After the Christian conquest, what is now Villanueva de Tapia, became a serious bone of contention between Iznájar (in the Province of Cordoba) and the municipality of Archidona. Both towns wanted Villanueva de Tapia to be under their domination. For this reason the village was nicknamed "Entredicho", (under interdict) to which it is still sometimes referred. The inhabitants are also sometimes referred to as 'Entricheros' as well as the more usual 'Tapienses'. At the beginning of the 17th century, it was finally decided that this problematic town of 'El Entredicho' should form part of the Royal Patrimony, which it did on the 20th June, 1602. Later on, however, under Felipe III, it was decided that the Crown gained no economic advantage by owning the area and it was therefore sold off to a member of the Supreme Royal Court - to one Pedro de Tapia. From then onwards, the urban heart of the village began to take shape under the patronage of the Count and Countess of Tapia and to this day the village remains in the name of Tapia.
Fiestas & Festivals
Around the 12th to 14th June Villanueva de Tapia celebrates its annual village fair. But without doubt the most important date on the calendar is from the second weekend in August, up to around the 12th of that month.
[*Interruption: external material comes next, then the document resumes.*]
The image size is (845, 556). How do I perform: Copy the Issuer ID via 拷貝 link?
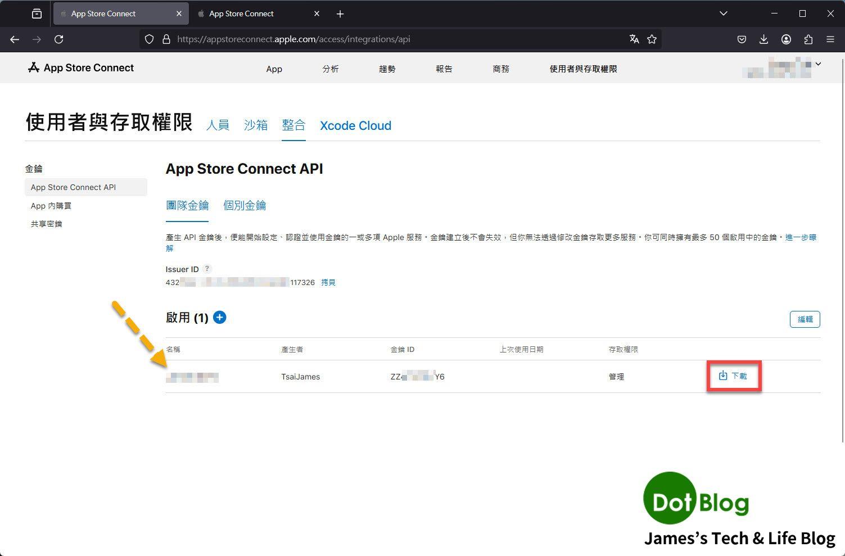(x=328, y=282)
It is in celebration of the patron saint, 'la Virgen del Pilar' and this is when the Cattle Fair is held. It is most traditional of its kind in Andalucia, steeped in the history of over a century and with formal deals still often being sealed with a simple handshake.
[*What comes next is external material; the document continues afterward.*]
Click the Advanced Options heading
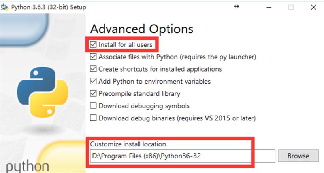Image resolution: width=324 pixels, height=173 pixels. click(x=142, y=29)
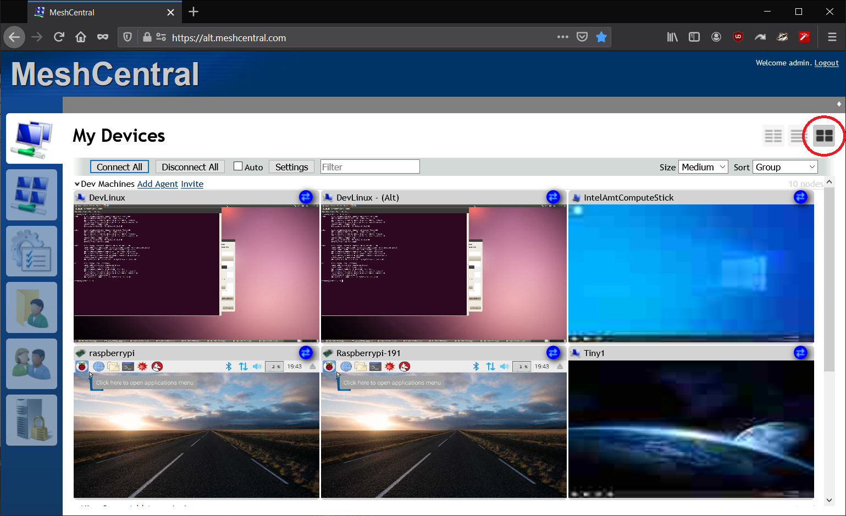The image size is (846, 516).
Task: Toggle the connection icon on Raspberrypi-191 tile
Action: pos(554,352)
Since the year 2000 an extra element of great importance has been added to the fair and now different breeds of cattle from all over Spain are shown and there are organised conferences and seminars on cattle breeding and related subjects. Visitors are offered many local gastronomic delicacies, as they enjoy the seeing all the livestock, horse competitions and the general bustle of Andalucian farming community around them.
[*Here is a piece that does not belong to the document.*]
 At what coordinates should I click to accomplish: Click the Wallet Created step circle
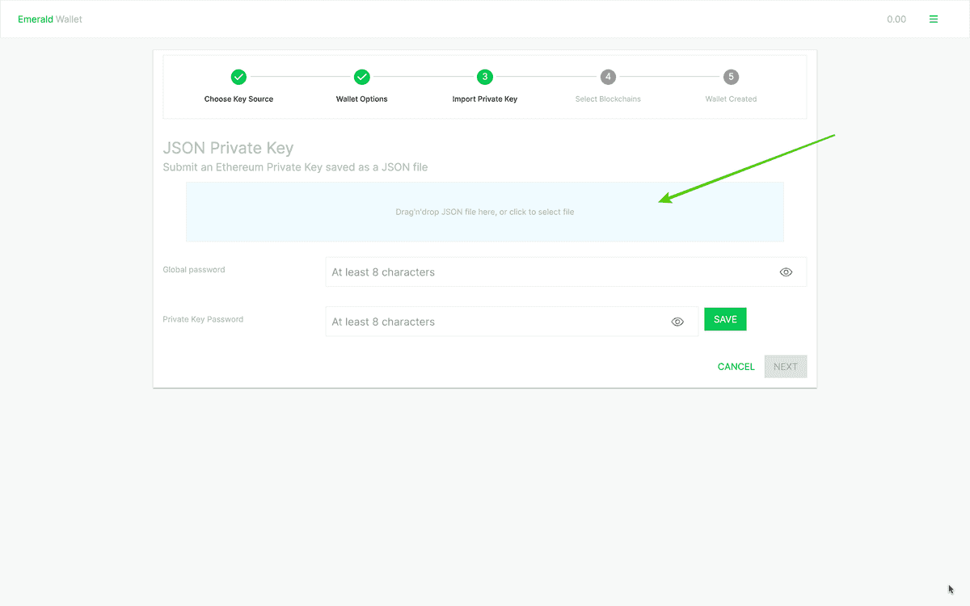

'Porqués' Festival - 21st Century love in Villanueva de Tapia
If you visit Villanueva de Tapia between the 28 and 30 of December, you may be forgiven for thinking you have fallen into some weird sort of Chaucer country in the heart of Andalucia! An ancient tradition, called the "porqués" festival has been revived after a lapse of 50 years. The 'porqués' are the 'whys and wherefores' and the theme is a special kind of friendship.
The old custom was to get the single men and women of the village to come along to a fiesta, where previously composed bawdy verses have been collected together. The people of the village write the verses themselves. The unmarried members of the community all gather round and three urns hold the men's name, the women's names and the rhyming verses.
There is great hilarity as the name of a man and then a woman and then a very cheeky verse are read out to say why these two should become special friends. An example of the almost 'Chauceresque' verse is "porque cuando mueves el culo me pongo como un mulo" (because when you wiggle your bottom, I get like a mule). This would be why they should get together! Other verses are full of innuendo and raise the roof with squeals of laughter, proving this age-old tradition has stood the test of time.
Half a century ago, this would often be how couples would meet and some of them carried on together after this rude introduction! With around 40 single women and over 60 single men, over the age of 30 in Villanueva de Tapia, the revival of this ancient tradition looks set to entertain and even build bridgeds well into the 21st century. It may not exactly be as shocking as the Canterbury tales, but it's a very lively way to stir up some passion for life!
If you've managed to work up an appetite while taking in the beautiful countryside and enjoying the clean Andalucian air, stuffed peppers or a rich chick pea hotpot are two specialities well worth trying at one of the little bars or restaurants in Villanueva de Tapia. You can also sample an excellent plate of 'salmorejo' (a very substantial version of gazpacho - full of flavour and vitamins!) Bar Tomás in the Avenida de la Constitution and Bar Miguel a little further on are both modest and typical of the area. Sample a glass of regional wine with the traditional food and the day will be complete.